▸ **小演習**: 以下のゴメリ市でのホームステイを伝える文章から、「ベラルーシ南部のゴメリ市。チ」を含む語句で始まり「の暮らしを取材する目的です」」で終わる部分を、一字も変えずに抜き出してください。

▸ **ページ抜粋**:
ベラルーシ南部のゴメリ市。チェルノブイリ原発事故の被災家族のアパートでホームステイを始めて、しばらくたったある日のことだ。ホームステイ先のステファン(54)のおい、ウラジミール・チェボトコフ(38)のアパートに招かれた。
白を基調にした瀟洒(しょうしゃ)な雰囲気。内装はまだ工事中だったが、リビングに大型テレビ、台所には電気調理器を備えている。電気製品の販売会社に勤めるウラジミールが購入した自慢の新築アパートは、日本円で約四百八十万円。二十年のローン払いというが、ゴメリ市ではなかなかの物件だ。
「稼ぎがいいんですかね」「どうかな、わたしには分からんねえ」。広島から同行している通訳と、ひそひそ話す。まずは、集まってきた家族を前に、自己紹介する。「広島から来ました。同じ放射線による被害を受けた、みなさんの暮らしを取材する目的です」

▸ **利用可能データ**:
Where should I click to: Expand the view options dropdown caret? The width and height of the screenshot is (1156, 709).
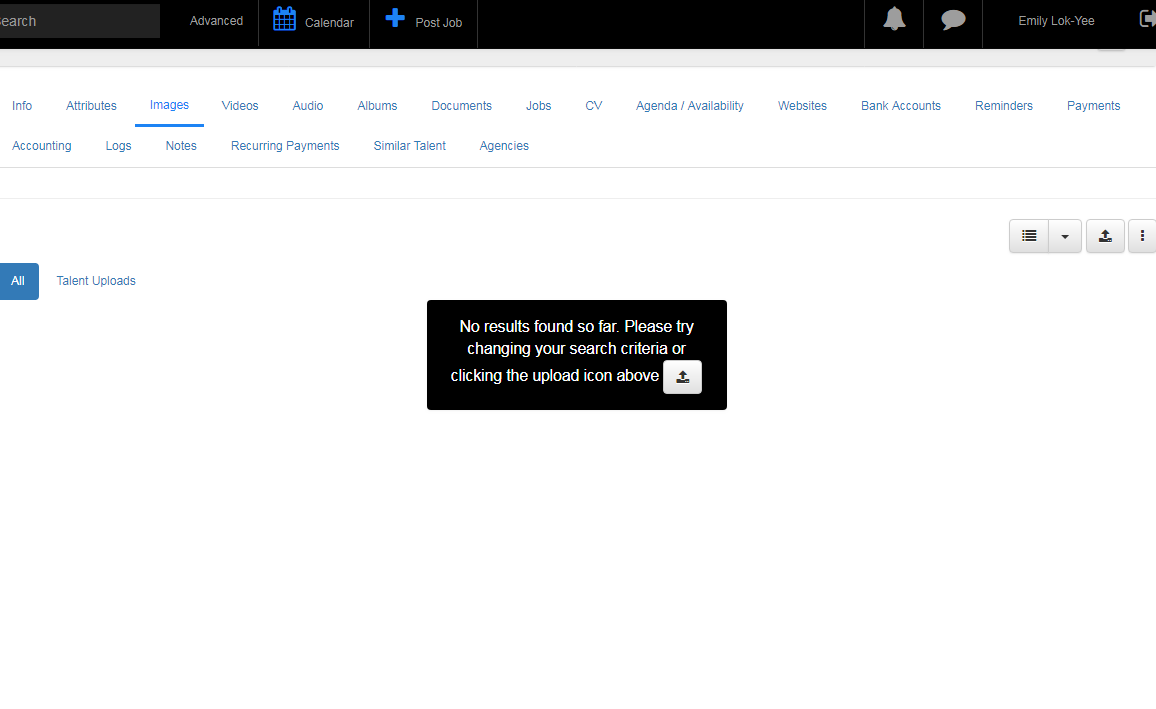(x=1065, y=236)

▸ **演習の解答**:
ベラルーシ南部のゴメリ市。チェルノブイリ原発事故の被災家族のアパートでホームステイを始めて、しばらくたったある日のことだ。ホームステイ先のステファン(54)のおい、ウラジミール・チェボトコフ(38)のアパートに招かれた。
白を基調にした瀟洒(しょうしゃ)な雰囲気。内装はまだ工事中だったが、リビングに大型テレビ、台所には電気調理器を備えている。電気製品の販売会社に勤めるウラジミールが購入した自慢の新築アパートは、日本円で約四百八十万円。二十年のローン払いというが、ゴメリ市ではなかなかの物件だ。
「稼ぎがいいんですかね」「どうかな、わたしには分からんねえ」。広島から同行している通訳と、ひそひそ話す。まずは、集まってきた家族を前に、自己紹介する。「広島から来ました。同じ放射線による被害を受けた、みなさんの暮らしを取材する目的です」